The never-ending hatred and mistrust between aunt and nephew electrifies the scene here in Chapter 9: Kate indicates that True Son's facial similarity to Grandfather Espy emphasizes the fact that True Son is part of the Butler family, but she is tempted to criticize the boy as unfit because he acts as though he were raised "the offshoot of some squaw and no-account trader."

After Kate serves whiskey, True Son refuses his portion. Parson Elder declares that rejecting the drink is unsociable, to which True Son retorts that the white man's whiskey causes Indians to get drunk, to sell their goods too cheaply to whites, and to commit crimes. He chastises the parson for giving whiskey to Gordie and implies that alcohol could make a drinker murder his own family.

Central to this chapter is the contrast between opposing points of view. Richter uses the discussion between True Son and Parson Elder to express his belief that Indians learned how to swear and malign God from whites. However, so that one side isn't seen as completely right and the other as completely wrong, Richter has True Son deny that Indians are capable of murdering and scalping children; True Son will learn differently later in the novel.

The back-and-forth debate between True Son and Parson Elder forces the parson onto difficult moral ground: He must justify mob violence against Indian children. When True Son accuses the parson of supporting the Paxton Boys' senseless killing of the Conestogo, the parson replies that the men were "out of hand" and might have killed his own horse if he had tried to stop them. True Son snaps, "Better your favorite horse than the favorite young ones of the poor Indian."
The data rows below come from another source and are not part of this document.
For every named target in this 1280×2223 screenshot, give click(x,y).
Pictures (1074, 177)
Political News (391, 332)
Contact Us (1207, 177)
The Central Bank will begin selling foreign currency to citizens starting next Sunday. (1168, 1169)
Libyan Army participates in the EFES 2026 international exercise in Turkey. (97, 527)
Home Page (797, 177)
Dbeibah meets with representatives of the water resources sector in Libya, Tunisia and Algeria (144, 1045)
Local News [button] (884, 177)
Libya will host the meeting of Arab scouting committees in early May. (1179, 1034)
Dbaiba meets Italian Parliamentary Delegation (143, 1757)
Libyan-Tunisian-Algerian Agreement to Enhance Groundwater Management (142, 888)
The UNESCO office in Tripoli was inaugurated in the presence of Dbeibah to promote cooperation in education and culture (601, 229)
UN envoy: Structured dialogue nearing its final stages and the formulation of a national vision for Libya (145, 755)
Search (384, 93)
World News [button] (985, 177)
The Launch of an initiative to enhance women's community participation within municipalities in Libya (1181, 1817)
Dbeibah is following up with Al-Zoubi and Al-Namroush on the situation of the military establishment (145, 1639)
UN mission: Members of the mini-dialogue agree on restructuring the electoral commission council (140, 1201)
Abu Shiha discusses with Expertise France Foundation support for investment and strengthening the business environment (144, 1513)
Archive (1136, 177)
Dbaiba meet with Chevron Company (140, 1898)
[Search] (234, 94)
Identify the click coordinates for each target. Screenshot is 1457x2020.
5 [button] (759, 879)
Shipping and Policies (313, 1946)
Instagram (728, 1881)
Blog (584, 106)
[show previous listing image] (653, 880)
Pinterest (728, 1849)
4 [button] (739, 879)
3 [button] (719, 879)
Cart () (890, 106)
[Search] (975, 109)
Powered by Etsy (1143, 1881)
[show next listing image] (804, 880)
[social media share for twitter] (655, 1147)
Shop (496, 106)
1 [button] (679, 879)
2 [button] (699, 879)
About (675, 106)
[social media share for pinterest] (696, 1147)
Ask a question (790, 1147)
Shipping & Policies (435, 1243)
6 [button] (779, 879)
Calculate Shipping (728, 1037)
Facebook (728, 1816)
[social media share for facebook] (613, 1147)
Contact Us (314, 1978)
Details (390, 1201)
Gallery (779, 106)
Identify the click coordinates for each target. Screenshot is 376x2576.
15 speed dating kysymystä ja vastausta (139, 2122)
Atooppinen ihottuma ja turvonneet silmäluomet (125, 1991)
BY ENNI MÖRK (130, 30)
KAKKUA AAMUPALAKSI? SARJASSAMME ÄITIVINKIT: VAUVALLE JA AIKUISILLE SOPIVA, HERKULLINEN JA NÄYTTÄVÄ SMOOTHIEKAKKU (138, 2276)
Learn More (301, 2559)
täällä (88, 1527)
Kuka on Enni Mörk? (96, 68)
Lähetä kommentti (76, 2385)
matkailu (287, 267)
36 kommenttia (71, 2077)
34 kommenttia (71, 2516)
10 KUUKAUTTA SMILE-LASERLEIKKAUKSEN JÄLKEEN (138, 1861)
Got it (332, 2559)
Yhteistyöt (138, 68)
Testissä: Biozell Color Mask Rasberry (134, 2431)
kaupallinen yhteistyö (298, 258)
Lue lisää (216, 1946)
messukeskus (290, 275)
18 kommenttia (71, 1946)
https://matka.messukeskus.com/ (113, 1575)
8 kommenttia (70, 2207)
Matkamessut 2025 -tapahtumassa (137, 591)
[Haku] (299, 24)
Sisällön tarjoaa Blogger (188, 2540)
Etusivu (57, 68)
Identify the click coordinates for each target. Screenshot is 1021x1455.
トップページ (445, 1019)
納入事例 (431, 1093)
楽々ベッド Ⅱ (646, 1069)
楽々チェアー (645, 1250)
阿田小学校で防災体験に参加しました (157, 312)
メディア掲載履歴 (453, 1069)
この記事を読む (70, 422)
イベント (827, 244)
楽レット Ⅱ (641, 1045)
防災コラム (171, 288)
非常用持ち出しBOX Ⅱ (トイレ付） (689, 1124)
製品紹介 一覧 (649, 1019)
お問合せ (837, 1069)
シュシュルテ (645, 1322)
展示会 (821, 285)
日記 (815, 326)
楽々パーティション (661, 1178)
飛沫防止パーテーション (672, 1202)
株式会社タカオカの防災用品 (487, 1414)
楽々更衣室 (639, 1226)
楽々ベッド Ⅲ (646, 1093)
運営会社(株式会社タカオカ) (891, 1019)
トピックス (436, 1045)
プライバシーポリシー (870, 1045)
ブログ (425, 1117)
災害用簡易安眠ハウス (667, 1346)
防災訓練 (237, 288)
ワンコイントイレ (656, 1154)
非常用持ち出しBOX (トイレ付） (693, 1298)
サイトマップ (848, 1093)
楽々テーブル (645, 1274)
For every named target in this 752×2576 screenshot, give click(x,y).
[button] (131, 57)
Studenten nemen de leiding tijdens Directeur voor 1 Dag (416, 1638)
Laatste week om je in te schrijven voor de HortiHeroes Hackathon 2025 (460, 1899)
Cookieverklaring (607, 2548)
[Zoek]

In the final stage of the parson's argument with True Son, the parson assumes a how-dare-you-question-me attitude in order to bring the argument to an end while getting his own points across: He speaks quietly and firmly, asks no questions, provokes no outbursts, and allows no interruption. Finally, he dismisses True Son like a schoolboy let out of class. As often happens when adults overpower young people by denying them a chance to defend themselves and their actions, the youth's feelings of powerlessness only widen the communication gap between generations.

Parson Elder does acknowledge to the women that they need patience and shouldn't be discouraged because more than ten years of Indian training can't be erased overnight. His noting of the changes he has already witnessed in Johnny, seeing him only on a weekly basis in church, provides an inkling of the identity conflict that Johnny will continue to experience when he returns to his Indian family. He is too Indian to be white, and too white to be Indian any longer.

Glossary

cradlers an evocative word that enhances Johnny's innocence at the time of his abduction; cradlers are grain harvesters who cut stalks with a cradle scythe.

snaith the curved handle of a mowing scythe.

redded dialect for "readied."

patch box a container for pieces of greased cloth or leather used as wadding for rifle charges or as cleaning rags forced down the bore by the tip of a ramrod.

Indian meal coarse-ground corn meal.

squaw as used by Kate, an insulting reference to an Indian female. Originally, the Narraganset term was a synonym for woman or wife.

dram a standard measure used in pouring alcoholic beverages.